In summary, Na–Nb/Al/W co-doping in layered LiNiO₂ induces notable modifications in lattice parameters and significantly influences the structural stability and Li⁺ transport properties compared to pristine LiNiO₂. Among the investigated systems, Na–Nb-doped LiNiO₂ exhibits the most balanced overall improvement, combining the lowest formation energy (−12.2 eV) with high ionic conductivity (1.99 × 10⁻² S cm⁻¹) and a substantially reduced migration barrier (0.146 eV). Na–Al co-doping results in the lowest migration barrier (0.053 eV) and the highest diffusion coefficient (3.12 × 10⁻⁷ cm² s⁻¹), indicating highly favorable Li⁺ migration kinetics.
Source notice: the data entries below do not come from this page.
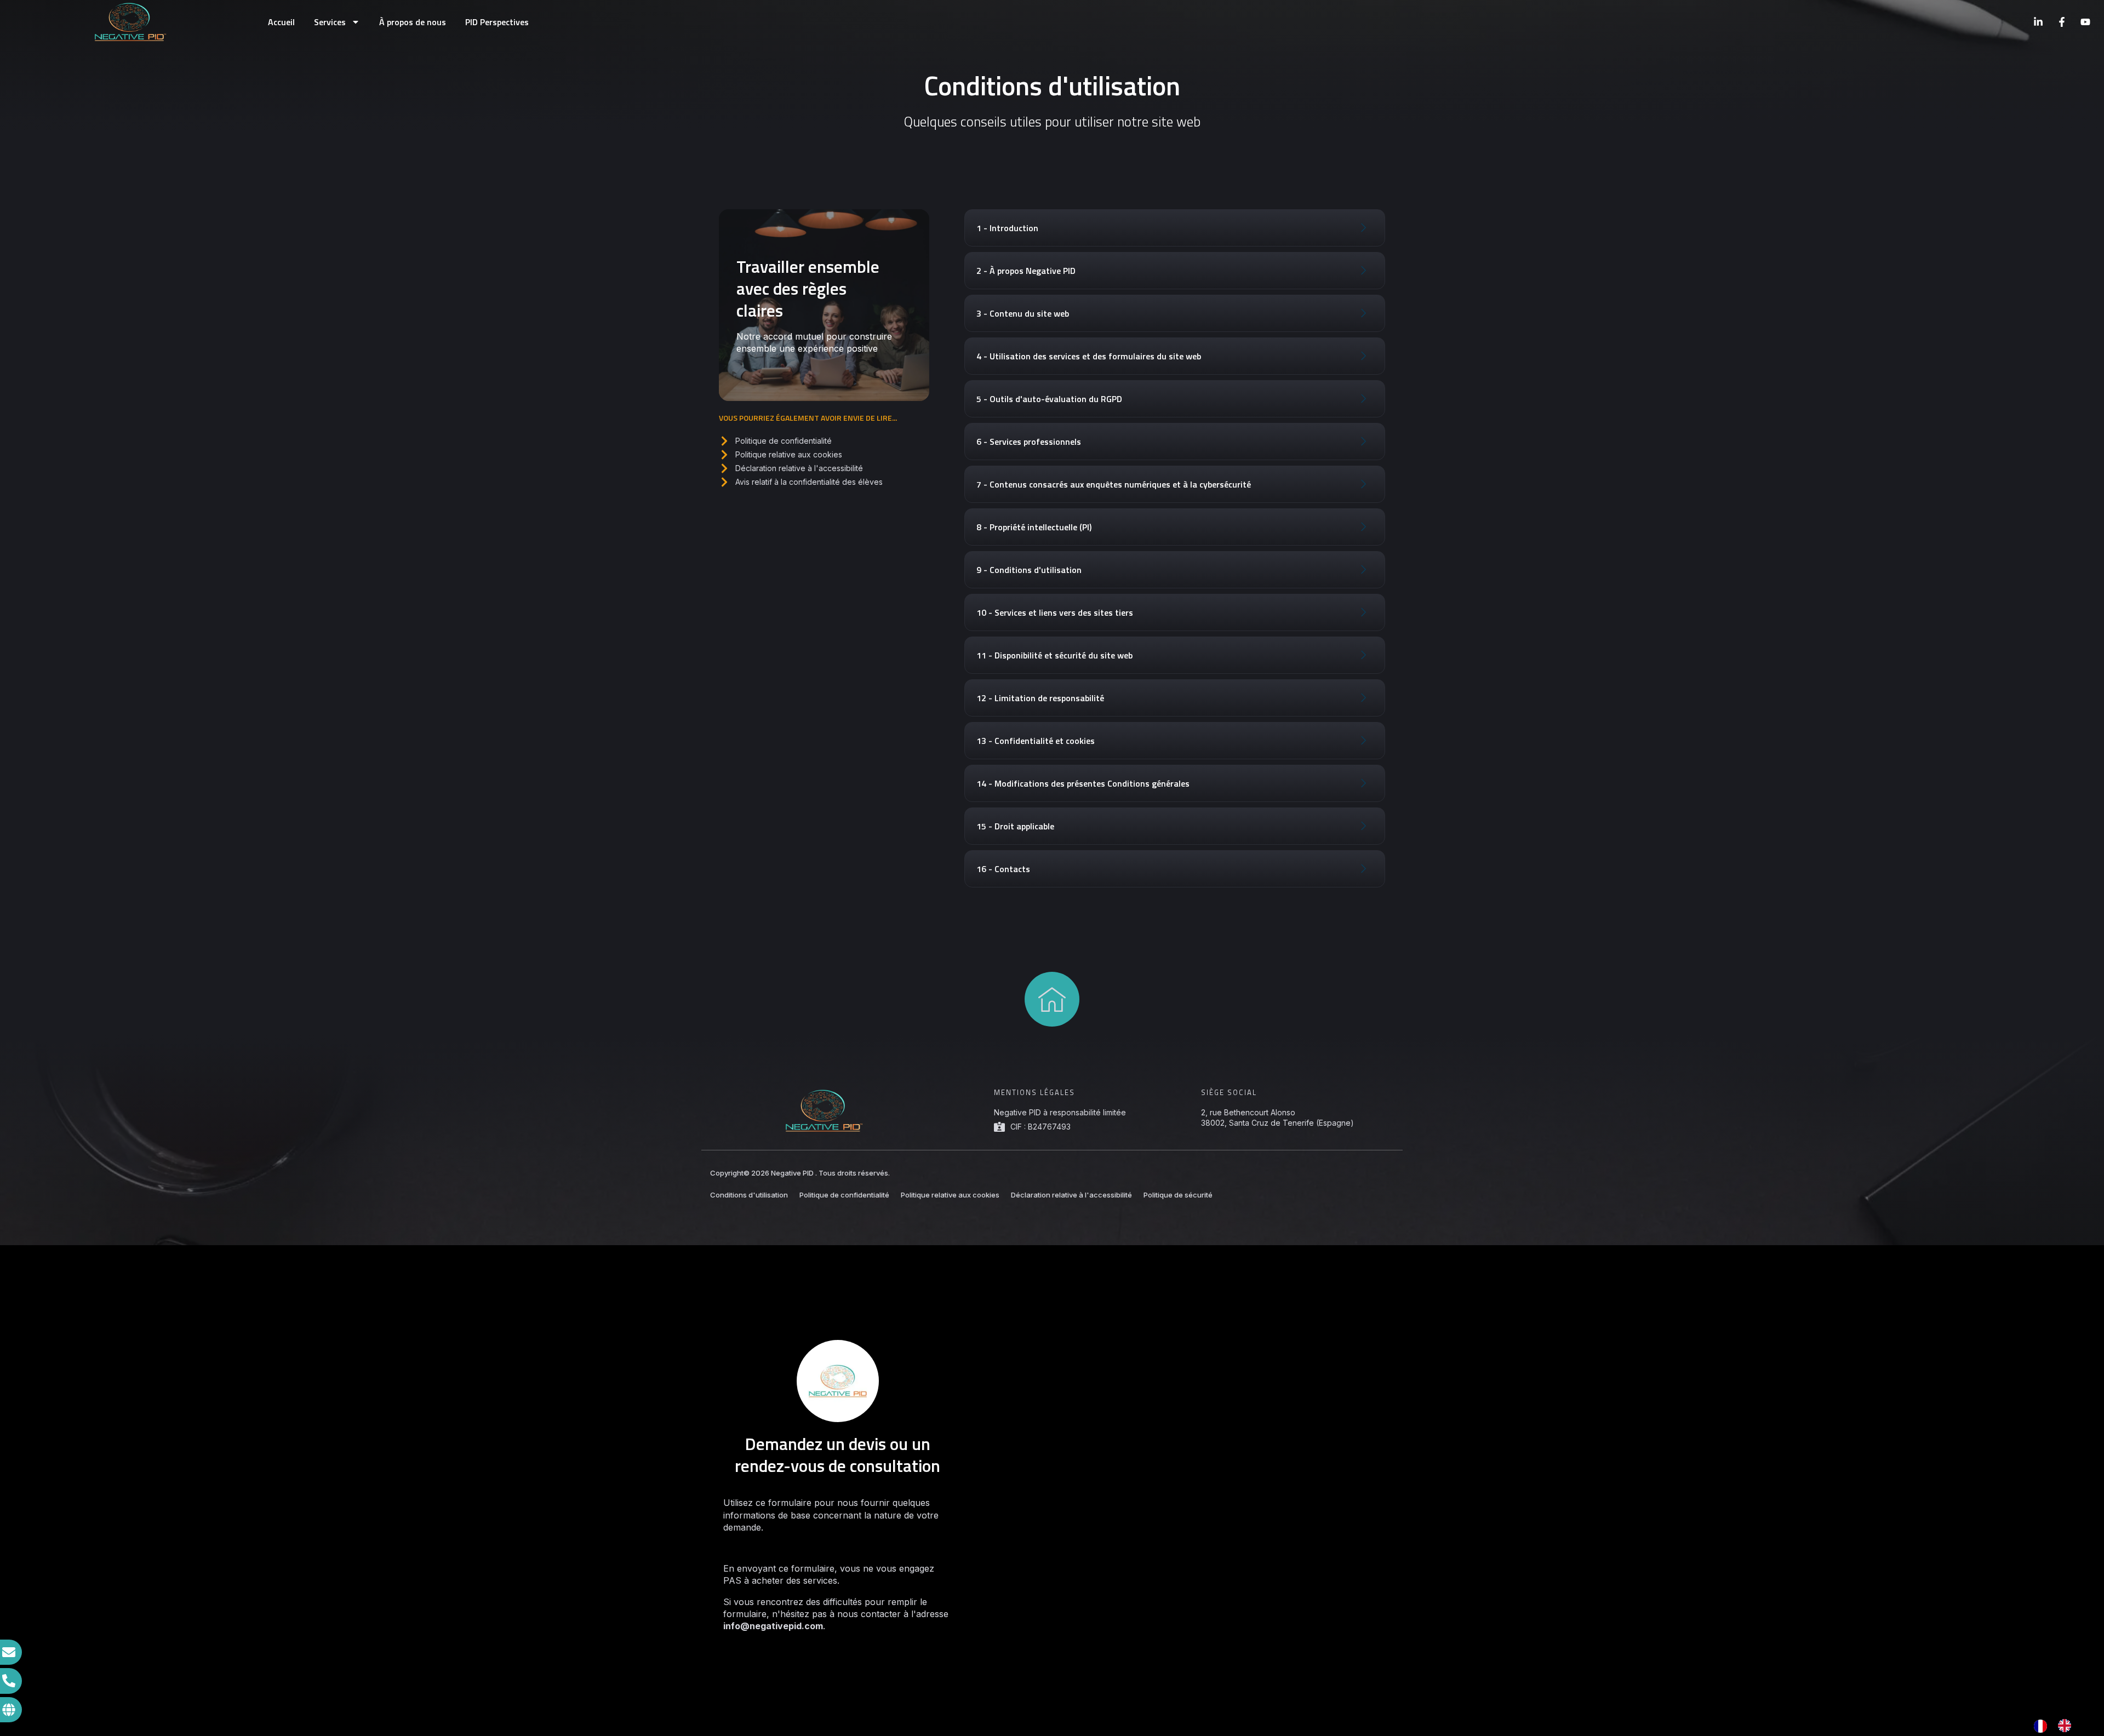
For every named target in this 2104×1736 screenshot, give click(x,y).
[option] (2067, 1725)
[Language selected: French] (2058, 1725)
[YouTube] (2085, 22)
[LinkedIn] (2038, 22)
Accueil (281, 21)
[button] (1174, 228)
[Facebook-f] (2062, 22)
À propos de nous (412, 21)
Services (330, 21)
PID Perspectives (497, 21)
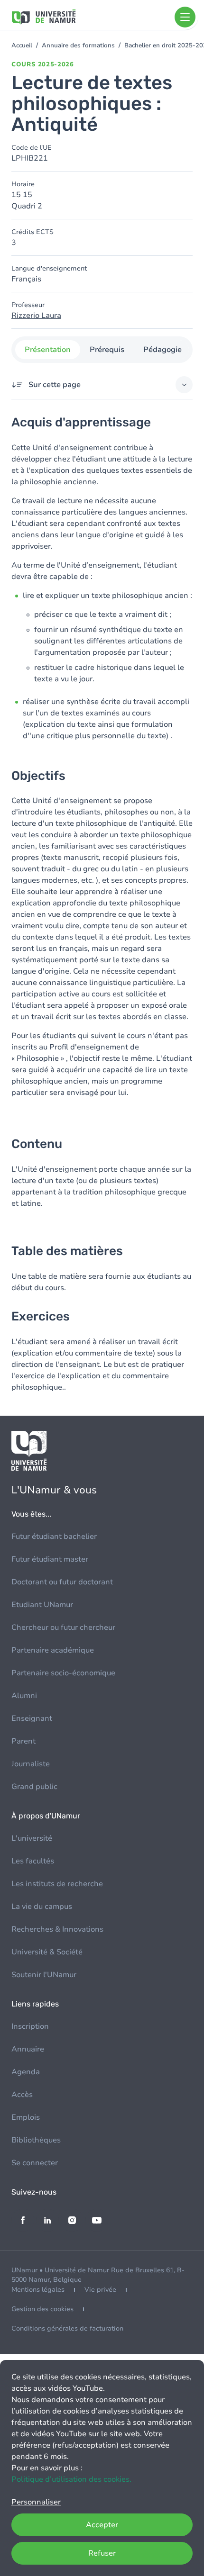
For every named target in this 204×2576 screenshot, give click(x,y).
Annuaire (27, 2049)
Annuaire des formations (78, 45)
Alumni (24, 1695)
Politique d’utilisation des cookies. (71, 2479)
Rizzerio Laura (36, 315)
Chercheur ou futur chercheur (63, 1627)
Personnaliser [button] (36, 2502)
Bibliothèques (36, 2140)
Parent (23, 1741)
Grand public (34, 1786)
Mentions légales (38, 2289)
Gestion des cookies (42, 2309)
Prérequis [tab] (107, 349)
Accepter (102, 2525)
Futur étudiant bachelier (54, 1536)
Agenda (25, 2072)
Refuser (102, 2553)
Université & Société (47, 1952)
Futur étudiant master (49, 1559)
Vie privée (100, 2289)
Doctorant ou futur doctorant (62, 1582)
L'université (31, 1838)
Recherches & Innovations (57, 1929)
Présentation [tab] (48, 349)
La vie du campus (41, 1906)
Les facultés (32, 1861)
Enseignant (31, 1718)
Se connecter (34, 2163)
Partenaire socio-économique (63, 1673)
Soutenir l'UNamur (43, 1975)
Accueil (21, 45)
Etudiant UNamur (42, 1605)
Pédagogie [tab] (162, 349)
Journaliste (30, 1764)
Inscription (30, 2026)
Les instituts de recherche (57, 1884)
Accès (22, 2094)
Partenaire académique (52, 1650)
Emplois (25, 2117)
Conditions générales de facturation (67, 2328)
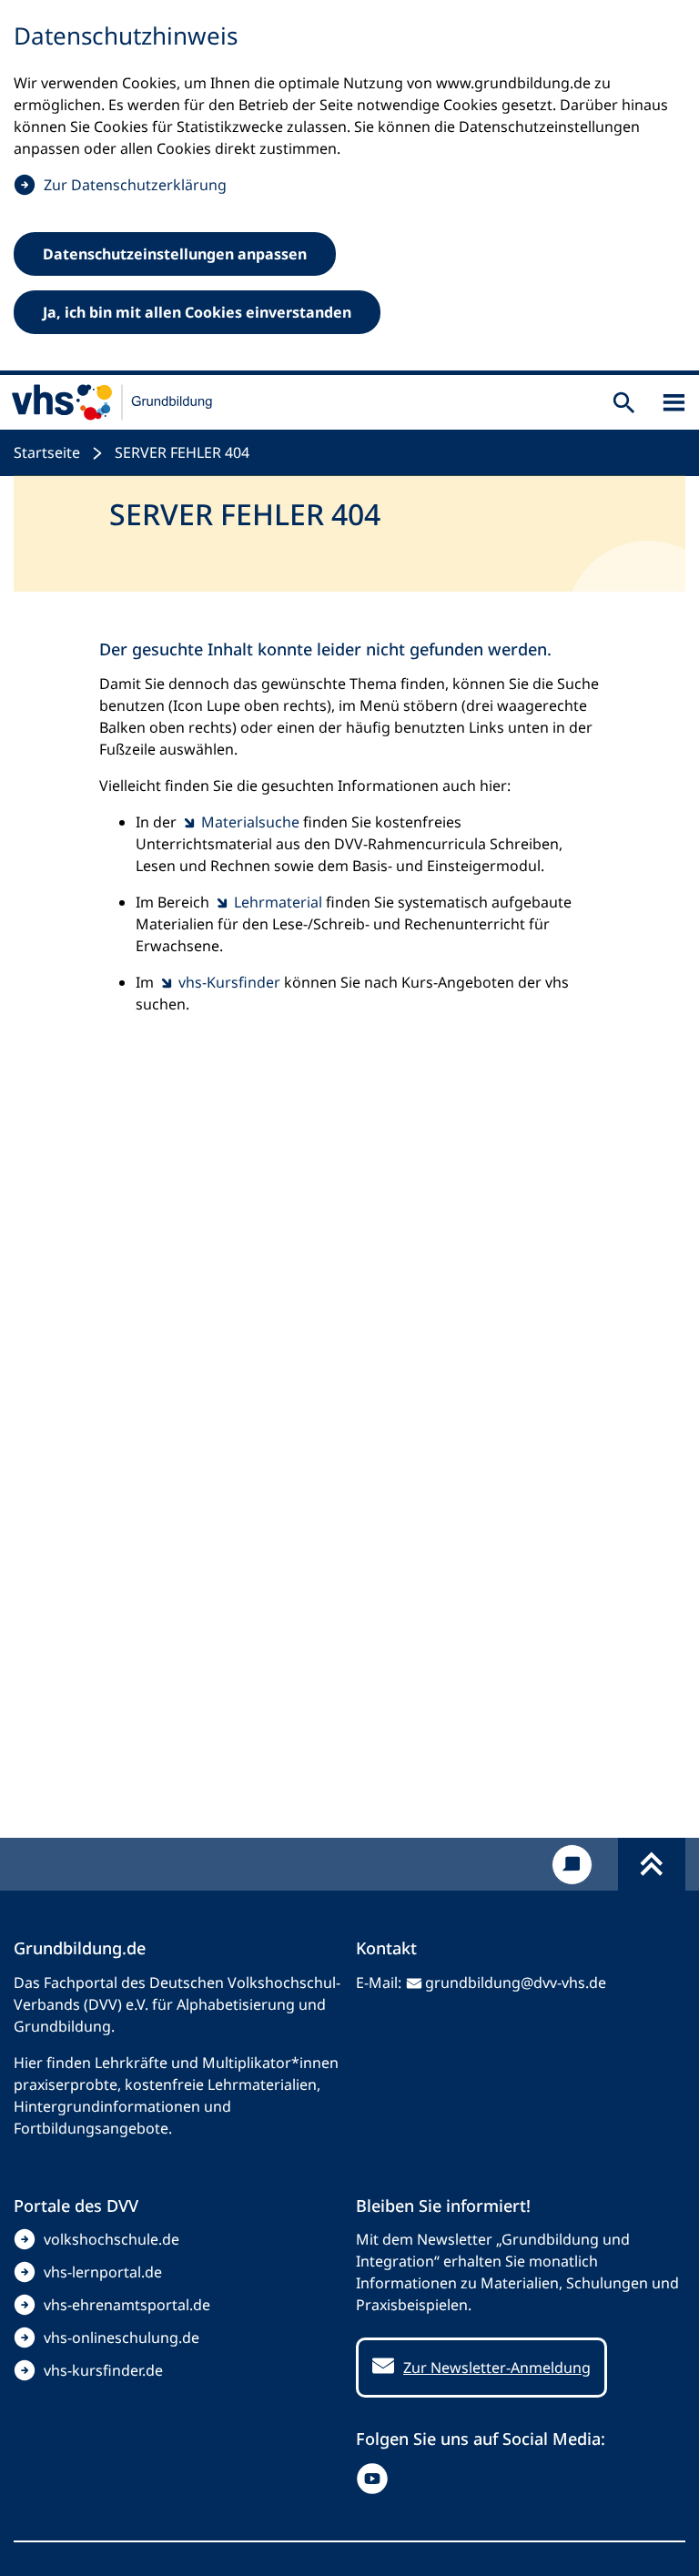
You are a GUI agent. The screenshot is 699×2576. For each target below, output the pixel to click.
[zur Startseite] (112, 402)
The Na–W co-doped system shows a reduced electronic band gap (0.38 eV) and enhanced ionic conductivity (1.77 × 10⁻² S cm⁻¹), along with a diffusion coefficient of 8.73 × 10⁻⁷ cm² s⁻¹, which lies within the experimentally reported range for layered LiNiO₂-based cathode materials. Overall, within the scope of the present theoretical models, Nb and Al emerge as the most effective co-dopants for enhancing Li⁺ diffusion, while W co-doping primarily contributes to improved electronic conductivity and maintains Li⁺ transport within experimentally relevant limits. These findings demonstrate that dual-site co-doping is an effective strategy for overcoming intrinsic transport limitations in Ni-rich layered oxides and provides a rational pathway for the design of high-performance LiNiO₂ cathode materials.